> Record excerpts

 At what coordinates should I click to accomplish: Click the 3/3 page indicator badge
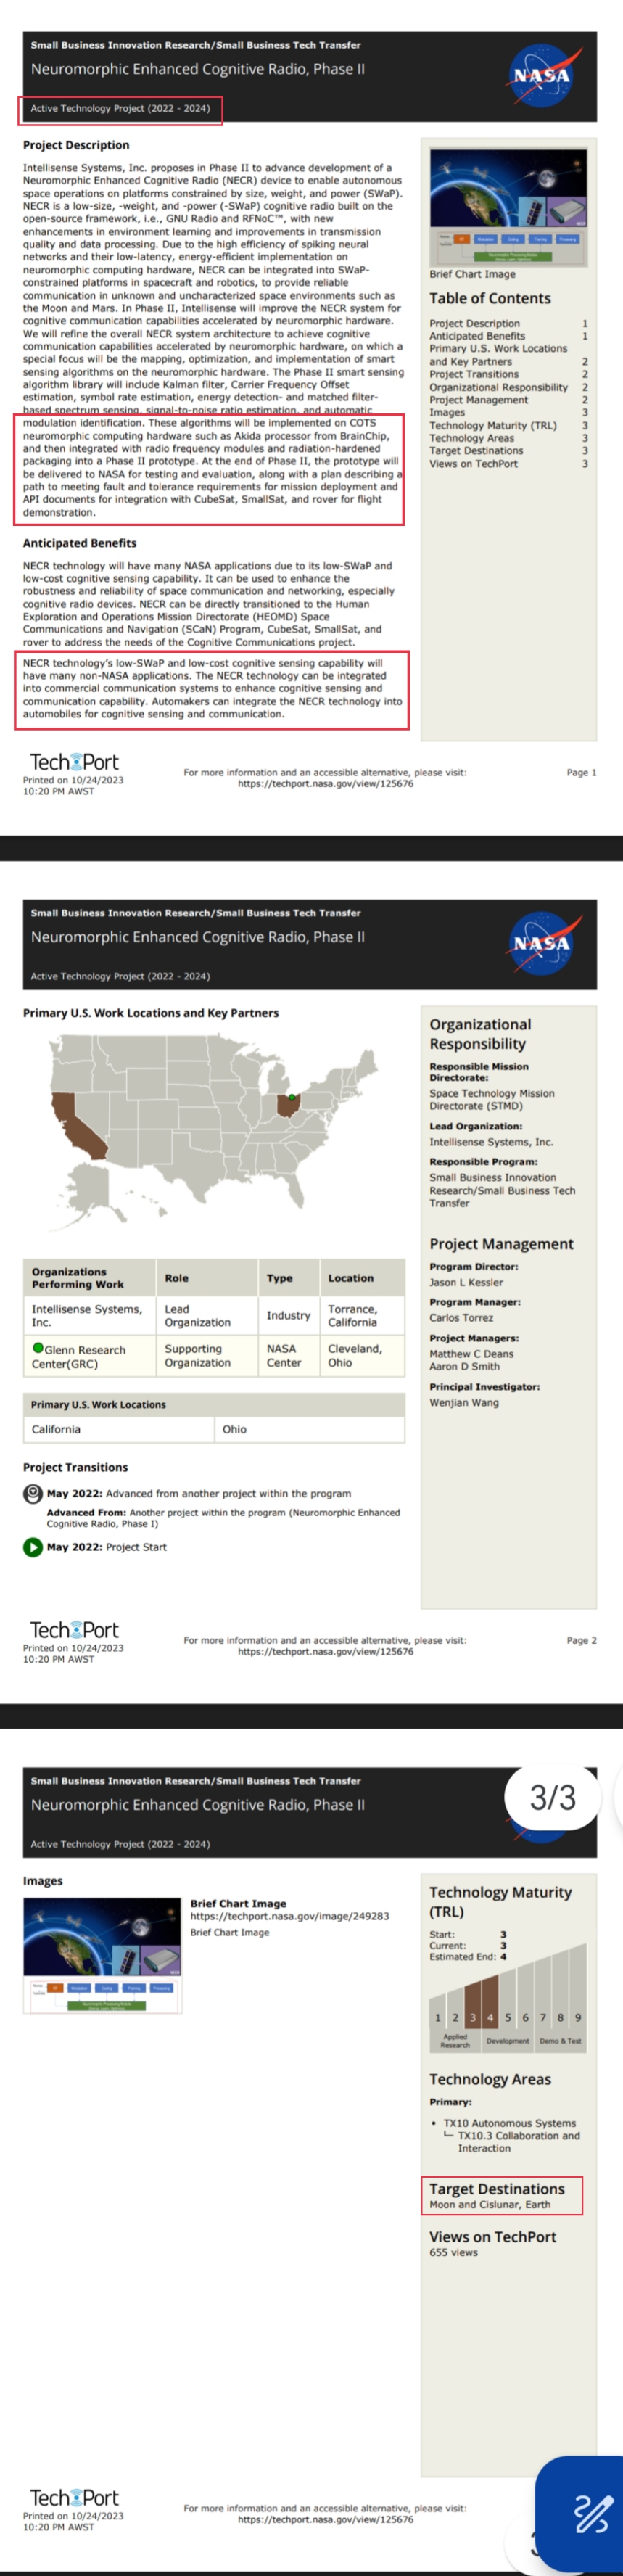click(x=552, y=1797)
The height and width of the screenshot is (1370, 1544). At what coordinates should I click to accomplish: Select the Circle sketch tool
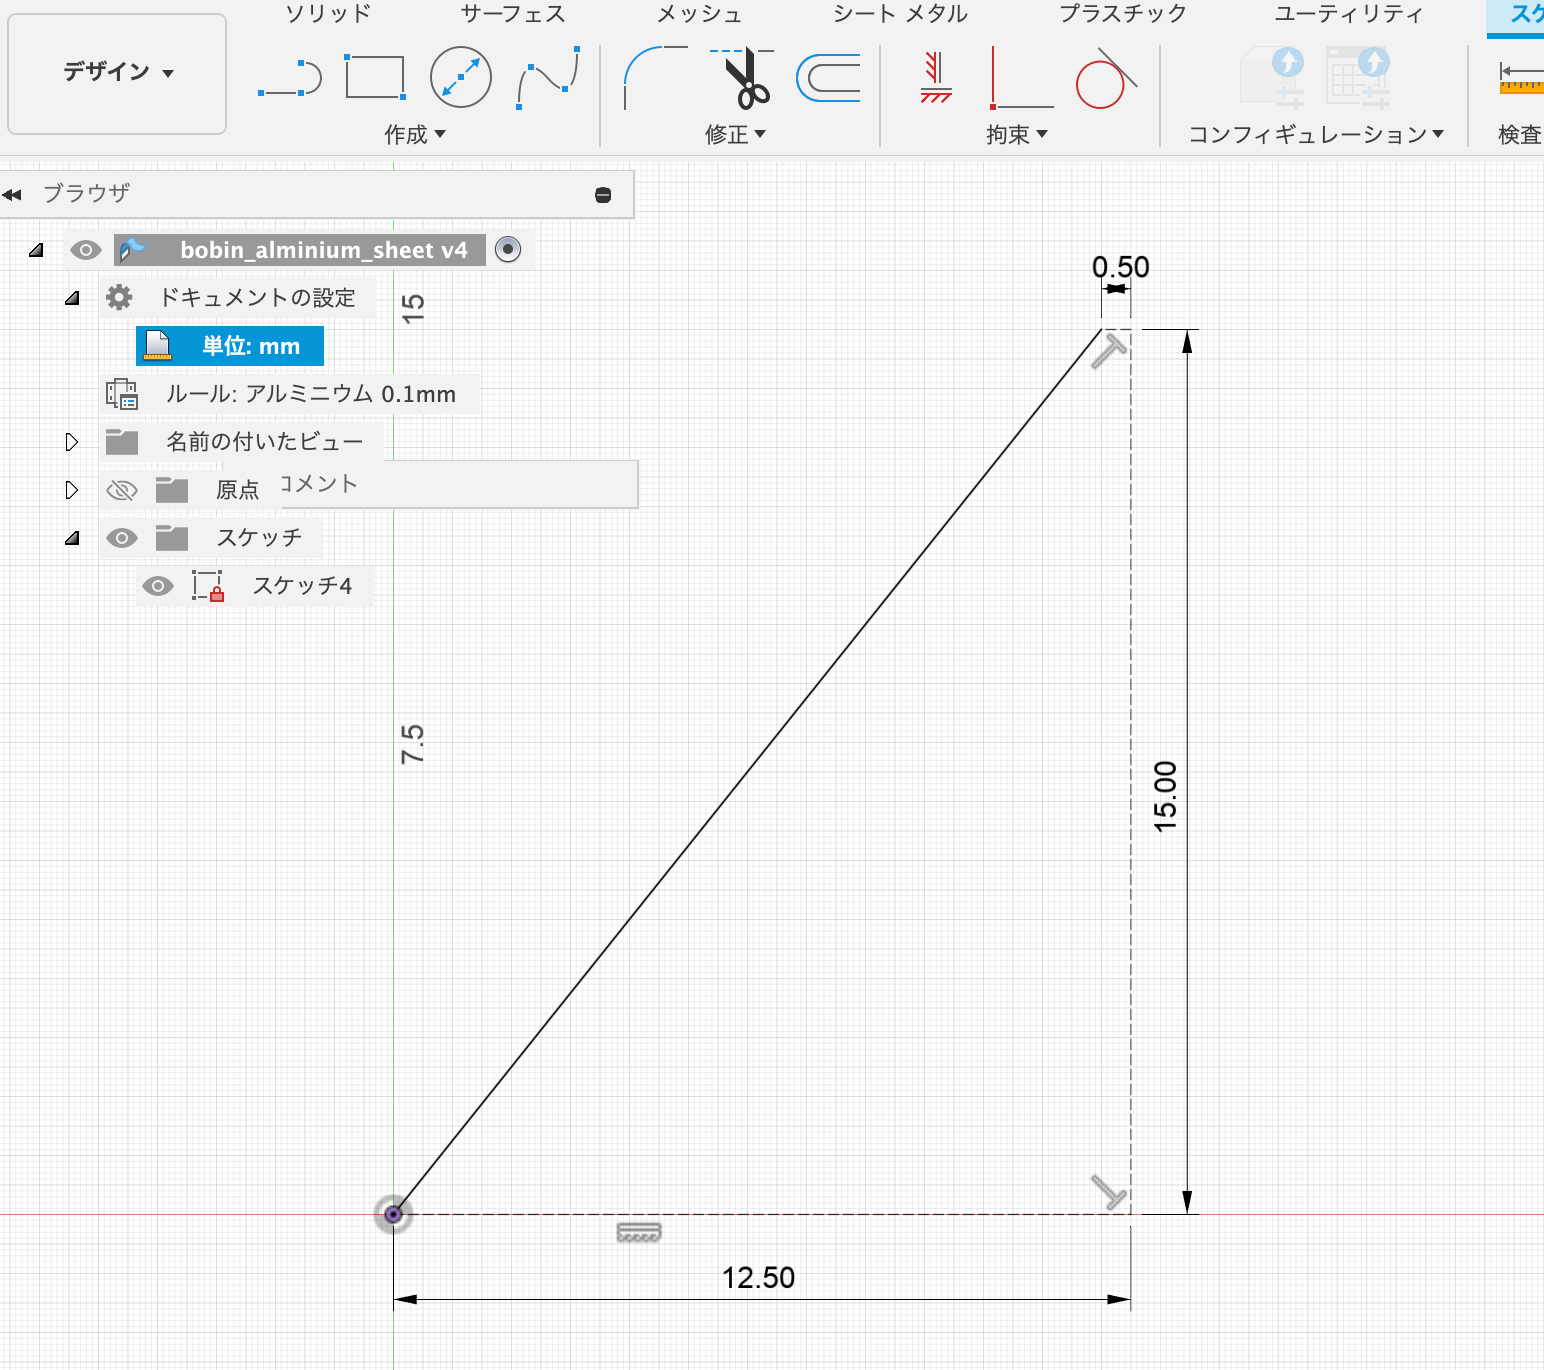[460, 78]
...
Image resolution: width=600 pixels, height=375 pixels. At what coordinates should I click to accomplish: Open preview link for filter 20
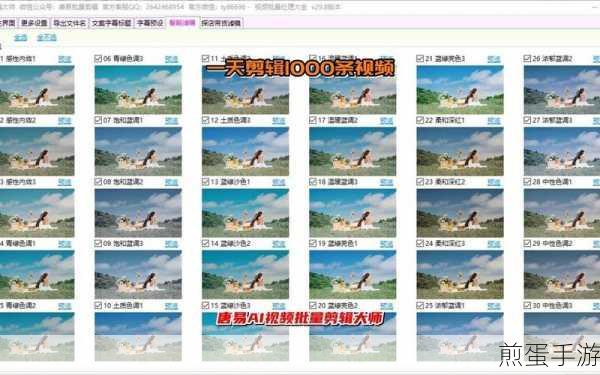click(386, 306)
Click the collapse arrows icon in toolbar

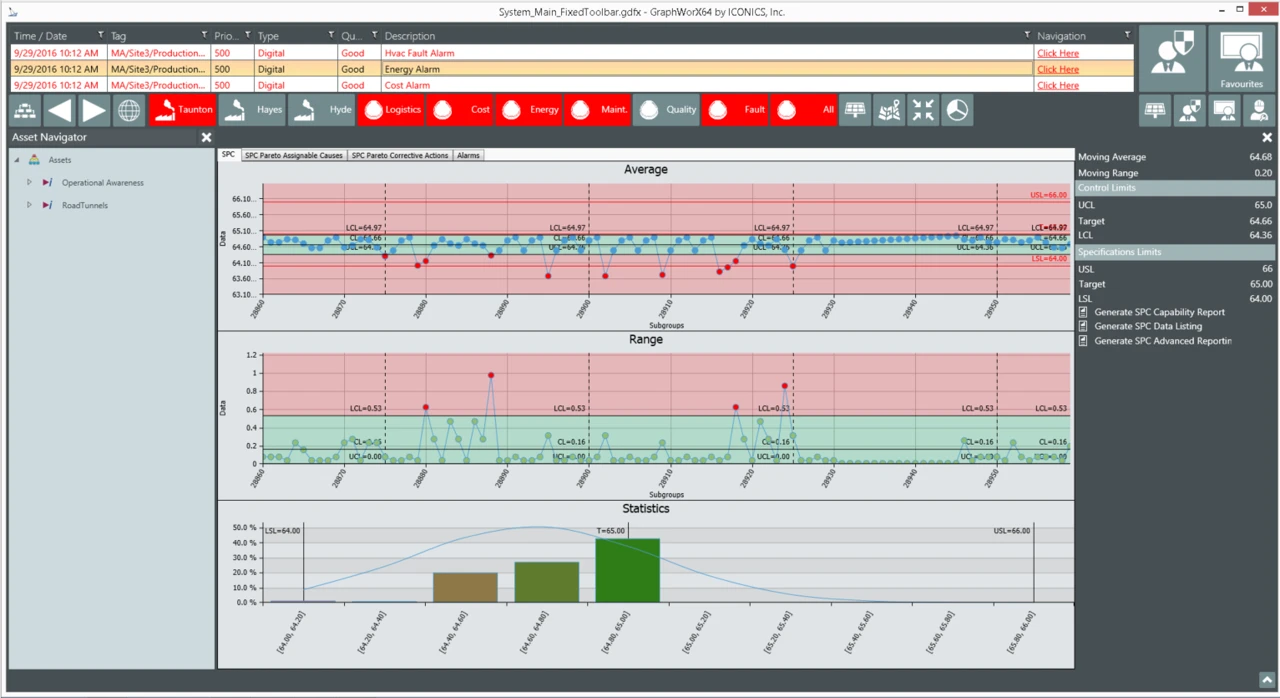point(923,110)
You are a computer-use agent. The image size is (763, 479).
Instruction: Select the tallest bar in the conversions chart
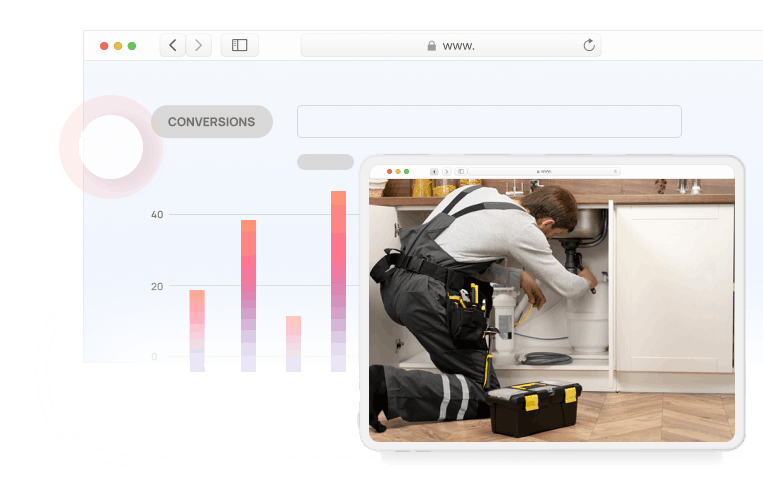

> Requirement
Please give an exact copy of the lines above, beginning with the line containing "You are a computer-use" and running through the line containing "Instruction: Select the", and of no other lines.

> Task answer
You are a computer-use agent. The image size is (763, 479).
Instruction: Select the tallest bar in the conversions chart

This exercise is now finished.